The setting also folds the workshop into a bigger Thursday-night slate. The Botanical Garden’s June calendar shows Music in the Garden running from 6:00 p.m. to 9:00 p.m. on June 18, 2026, with the workshop ending at 7:00 p.m. That overlap makes the evening feel intentional: learn the beverage side first, then stay for the music and let the night keep moving.

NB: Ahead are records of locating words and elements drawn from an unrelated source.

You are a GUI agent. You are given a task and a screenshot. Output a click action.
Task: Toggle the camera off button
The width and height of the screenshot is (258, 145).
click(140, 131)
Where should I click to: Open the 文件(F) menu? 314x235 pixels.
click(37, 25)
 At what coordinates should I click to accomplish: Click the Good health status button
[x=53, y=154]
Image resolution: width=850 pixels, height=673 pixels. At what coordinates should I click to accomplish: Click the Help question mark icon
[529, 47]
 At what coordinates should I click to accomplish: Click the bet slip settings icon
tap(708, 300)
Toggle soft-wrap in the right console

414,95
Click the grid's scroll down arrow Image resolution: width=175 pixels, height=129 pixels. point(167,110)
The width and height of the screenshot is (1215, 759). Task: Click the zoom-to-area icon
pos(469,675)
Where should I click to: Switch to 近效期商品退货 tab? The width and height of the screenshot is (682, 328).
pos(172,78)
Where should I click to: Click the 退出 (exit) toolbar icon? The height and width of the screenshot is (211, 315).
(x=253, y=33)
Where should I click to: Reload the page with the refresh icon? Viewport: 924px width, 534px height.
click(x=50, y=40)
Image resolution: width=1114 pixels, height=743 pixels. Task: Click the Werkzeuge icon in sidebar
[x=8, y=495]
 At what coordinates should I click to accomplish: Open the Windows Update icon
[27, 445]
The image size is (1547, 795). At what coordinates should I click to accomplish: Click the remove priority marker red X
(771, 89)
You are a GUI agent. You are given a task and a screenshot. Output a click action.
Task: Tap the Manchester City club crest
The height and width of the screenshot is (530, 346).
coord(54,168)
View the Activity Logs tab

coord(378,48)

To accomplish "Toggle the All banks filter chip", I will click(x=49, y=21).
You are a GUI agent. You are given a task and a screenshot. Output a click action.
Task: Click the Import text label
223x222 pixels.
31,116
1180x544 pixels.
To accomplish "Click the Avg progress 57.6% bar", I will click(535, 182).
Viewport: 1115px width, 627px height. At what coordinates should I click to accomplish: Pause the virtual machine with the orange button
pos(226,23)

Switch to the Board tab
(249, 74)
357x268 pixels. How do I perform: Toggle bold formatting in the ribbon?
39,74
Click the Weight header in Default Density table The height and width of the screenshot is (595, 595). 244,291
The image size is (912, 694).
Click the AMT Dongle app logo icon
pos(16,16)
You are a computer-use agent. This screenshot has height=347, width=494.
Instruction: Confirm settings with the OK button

The health conversation, with the usual caveat

Kombucha’s popularity has always been tied to wellness language, and the research backdrop reflects that. Peer-reviewed studies continue to describe kombucha as a fermented tea beverage that draws interest for possible antioxidant and gut-health-related benefits, while also stressing that recipes and brewing methods materially affect what ends up in the glass. Recent research also keeps returning to the same point: the promise is interesting, but stronger human clinical-trial evidence is still needed before anyone gets carried away.

That is one reason a hands-on workshop like this works so well for the community. It keeps the conversation grounded in process instead of hype. If you are brewing at home, the real advantage is not the marketing gloss around fermentation, it is learning how tea choice, sweetener choice, culture health, and technique shape the final drink.

A better way to think about the category

This workshop is useful because it refuses to treat kombucha as a single bottled product. By pairing it with jun and lacto-fermented sodas, Iowa Wildcraft and the Botanical Garden give the category room to breathe, taste, and branch out. Some people will leave wanting the floral lift of jun, some will gravitate toward the punchier logic of lacto-fermented soda, and some will simply come back to kombucha with a better sense of what their own palate actually wants.

That is the real hook here: the night starts with kombucha, but it ends with a much clearer picture of fermented drinks as a whole.